More alarming is the rise in violent crime. Until recently, such crimes were almost never reported in the official media, but everyone knew that Leningrad and Moscow were not the crime-free paradises described in the official media. Still, it is hard to avoid the impression that, better reporting notwithstanding, the crime rate is climbing sharply. In the past, one could depend on the security of one’s room. Now, it is not uncommon to hear stories of burglaries and robberies in the best hotels. Leningrad television features a nightly programme with the catchy title Ugolovny Ugol (‘Criminal Corner’), during which city police display the collection of arms, contraband and malefactors seized that day.

On previous trips, I had never given a second thought to walking through almost any part of Moscow at night. Now, when I leave a friend’s home, he invariably asks me to call him when I safely reach my room. At first I protested: I am a large person and it seemed far-fetched that someone would attack me on a Soviet street. But my friends were firm, and a series of rumours and official reports of people being beaten and even killed on the street convinced me that Moscow is approaching the dubious status of New York or Washington. In the summer, two foreign students had their throats cut in a well-lit part of Gorky Park.
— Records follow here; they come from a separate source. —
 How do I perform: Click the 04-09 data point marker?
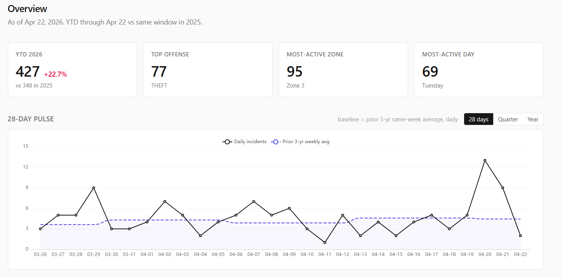[x=289, y=208]
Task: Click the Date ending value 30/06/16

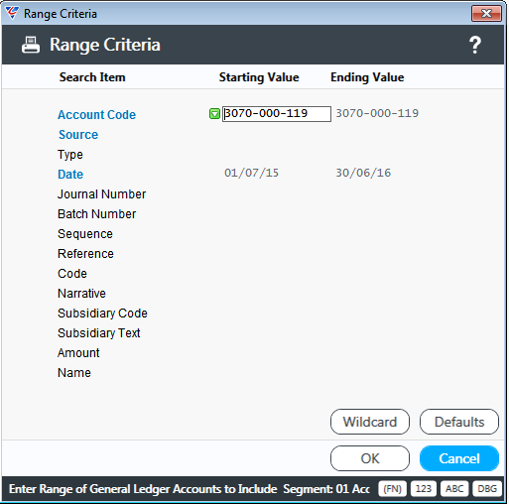Action: 363,173
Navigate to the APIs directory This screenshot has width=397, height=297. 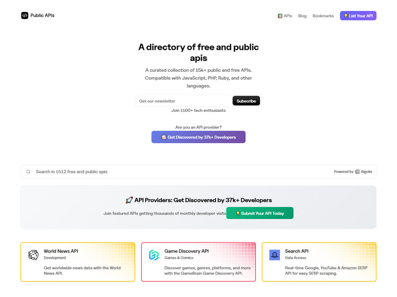pos(287,15)
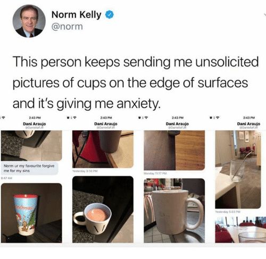Click the wifi icon in second screenshot

(x=75, y=118)
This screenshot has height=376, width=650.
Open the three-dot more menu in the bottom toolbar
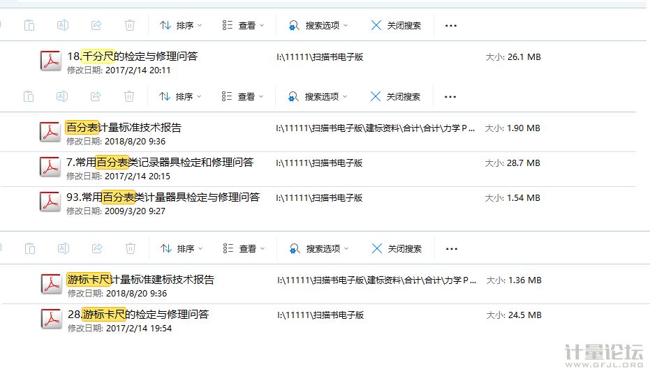click(x=451, y=248)
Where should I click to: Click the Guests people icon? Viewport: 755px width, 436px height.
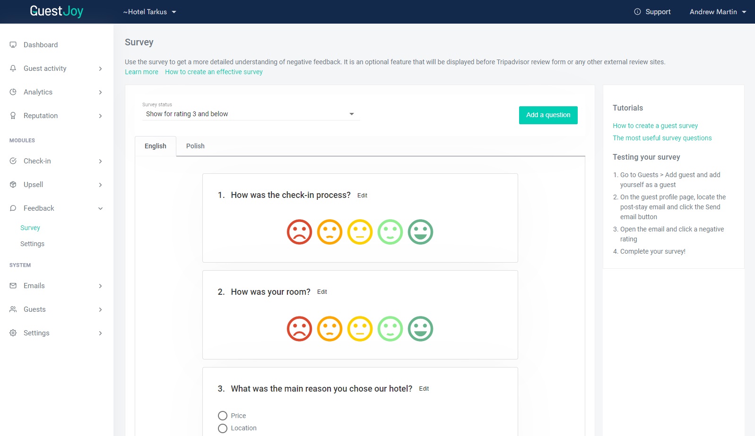coord(13,309)
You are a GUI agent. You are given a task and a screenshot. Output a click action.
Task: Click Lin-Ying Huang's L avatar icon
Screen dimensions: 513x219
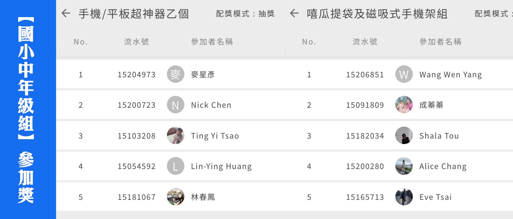[x=175, y=166]
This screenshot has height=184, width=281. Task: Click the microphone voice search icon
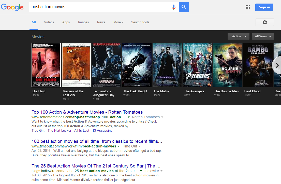(x=174, y=7)
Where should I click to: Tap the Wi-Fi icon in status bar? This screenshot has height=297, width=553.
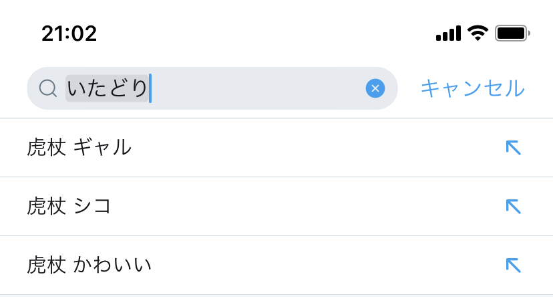(x=478, y=33)
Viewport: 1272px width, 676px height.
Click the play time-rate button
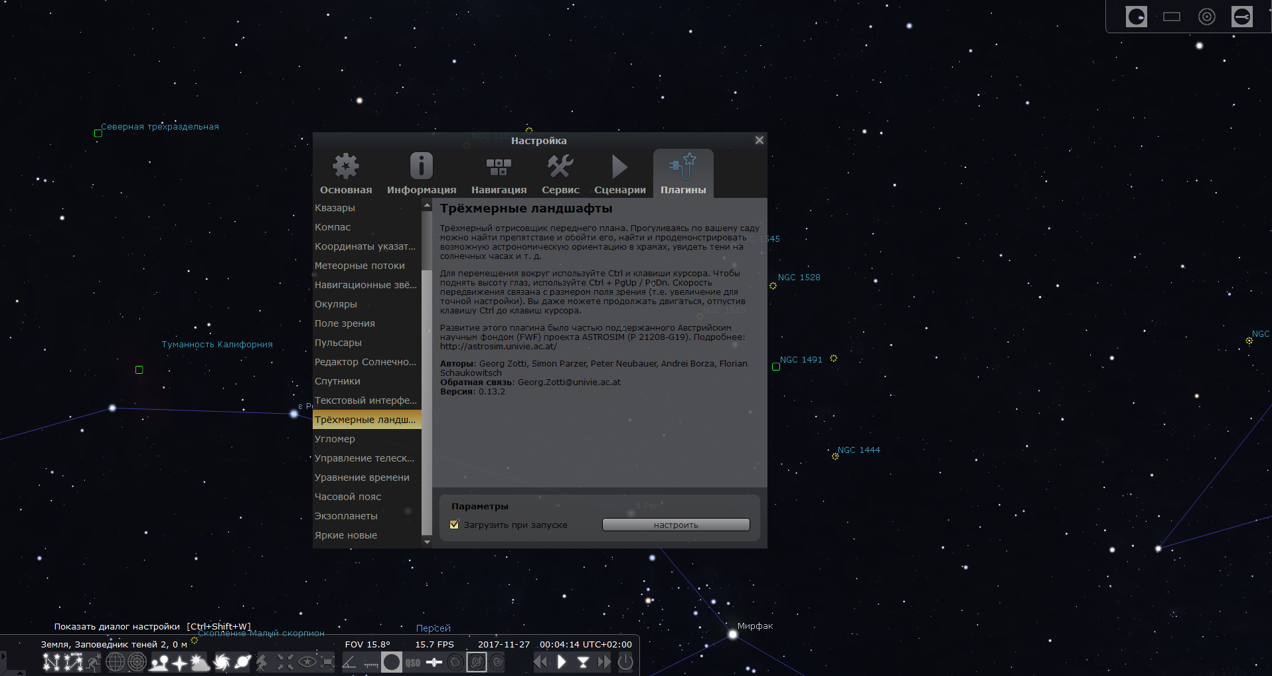pos(562,662)
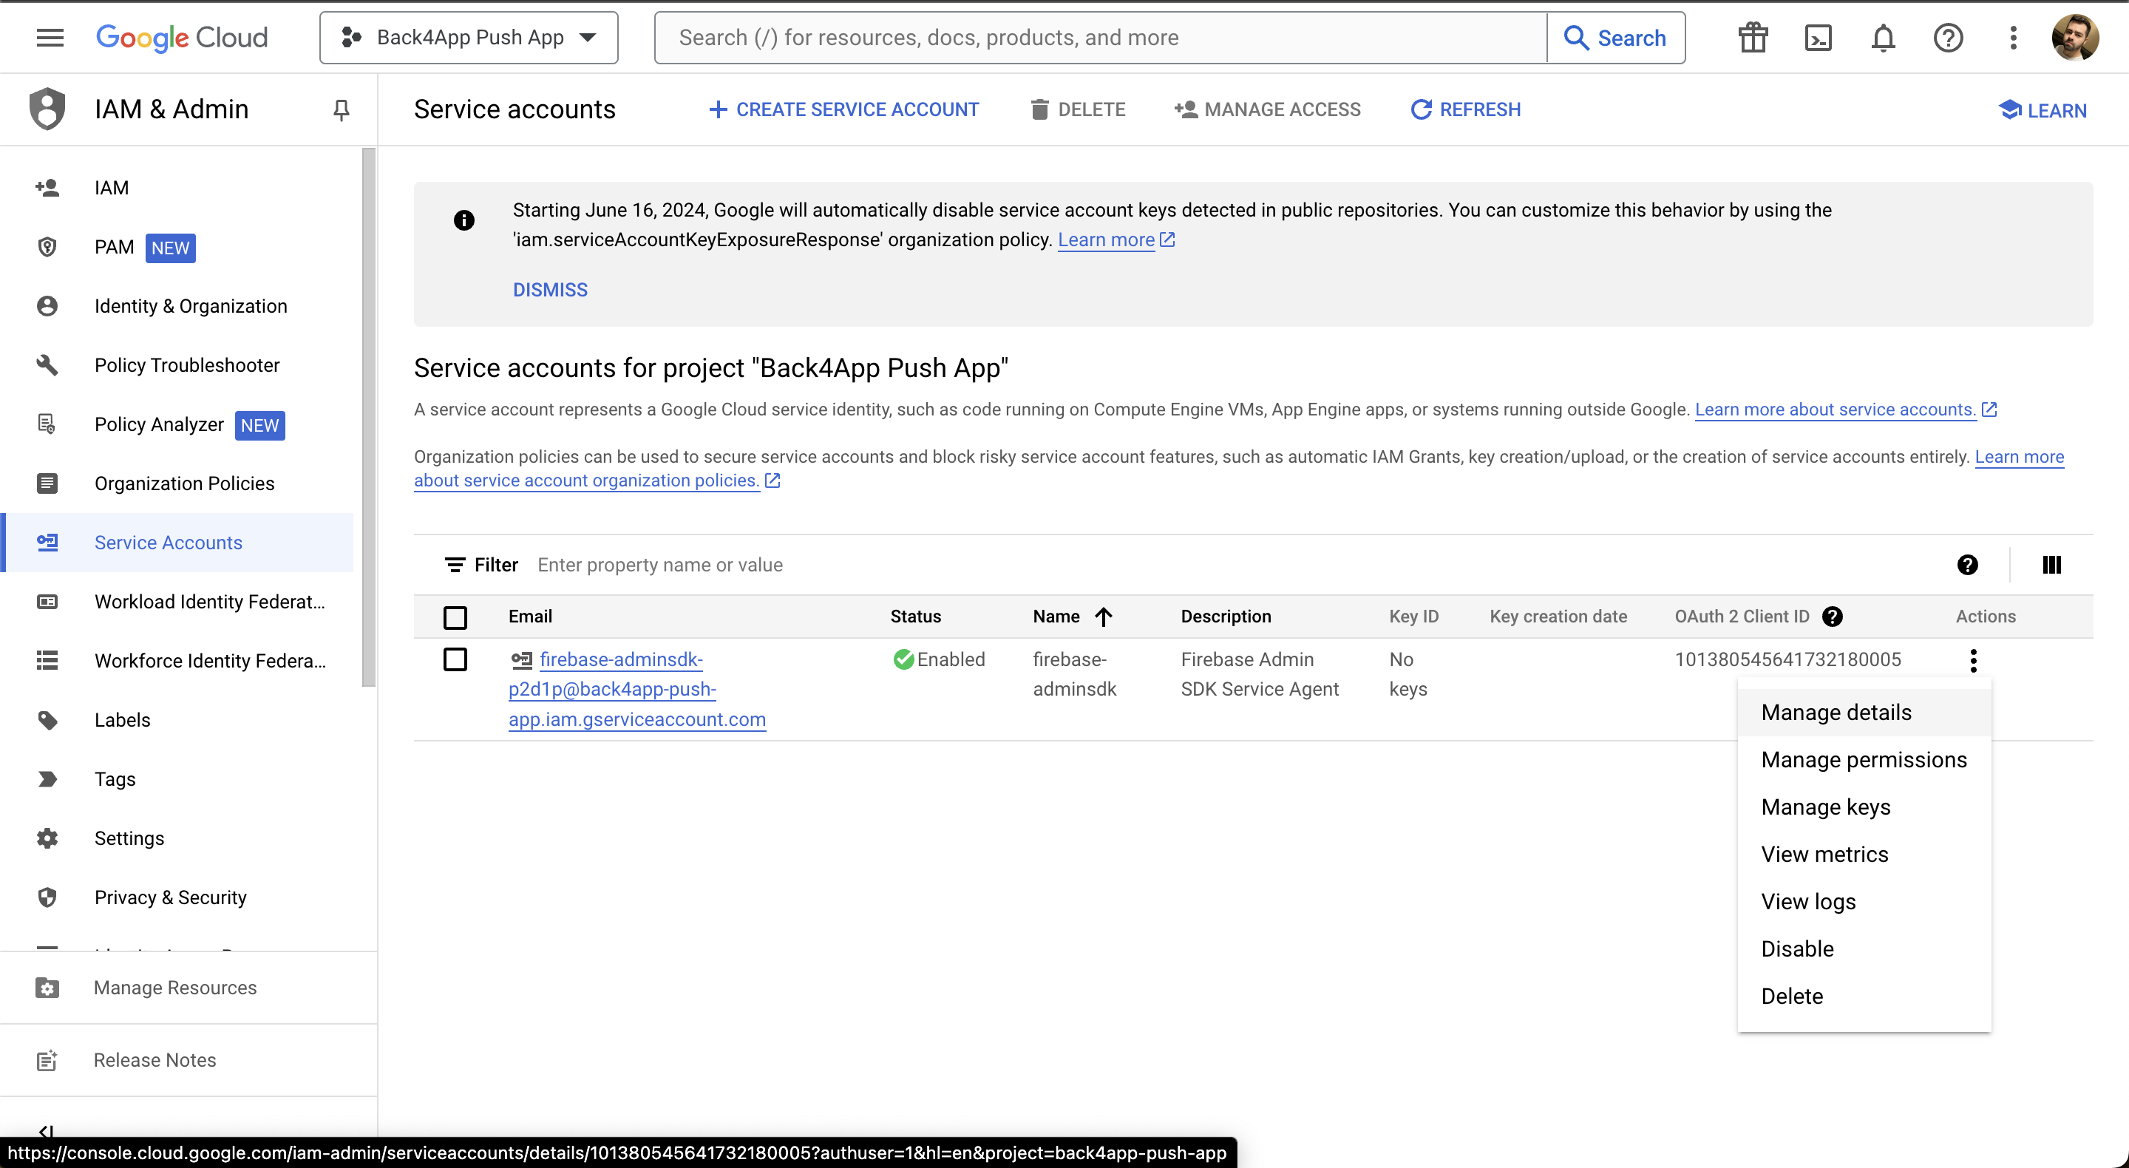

New words have crept into the Russian vocabulary. In many situations, one has to pay bribes (racket) to the syndicate (mafia) in order to survive. Over and above the petty and harmless rezhims of hotel prostitutes and speculators, there now exist several interconnected networks of organised crime. The widely-bruited arrests and prosecutions of certain politicians for systematic corruption are only the tip of the iceberg. One evening I watched members of one of the Moscow mafias ensconsed in a restaurant they had rented for the evening. Like Chicago gangsters from the Twenties, the chieftains held court at large tables, surrounded by scantily-clad professional women and fawning lieutenants. Periodically, tough-looking underlings would enter, confer with their chief, and leave on various nefarious missions for the syndicate. Terrified waiters scurried about serving the tables. At one point a fight broke out as a low-level thug attacked a disrespectful waiter. The policeman stationed outside the restaurant refused to intrude into the proceedings, so the unfortunate waiter received multiple blows while the assembled company looked on; some of them laughed and cheered the assailant. As I left, I asked the doorkeeper what was going on. Glancing apprehensively into the restaurant and not meeting my eye, he whispered: ‘Mafia.’

Many of these changes have more to do with industrial societies and improved communications than they do with Gorbachev’s perestroika. Whether one believes that society is maturing or collapsing depends on one’s point of view, but we are witnessing the decline of one society and the transition to another. Such historical periods are exciting and depressing, promising and dangerous. On my last day in Leningrad, students in the history faculty of Leningrad State University decided en masse to drop out of the Communist Youth League. Nationally, Party membership levels are down so much that the leadership now declines to publish them. The demise of such entrenched and ossified organisations as the Communist Youth League, the trade unions and the Party apparatus may be long overdue. Nevertheless, something is disintegrating and nothing has yet taken its place.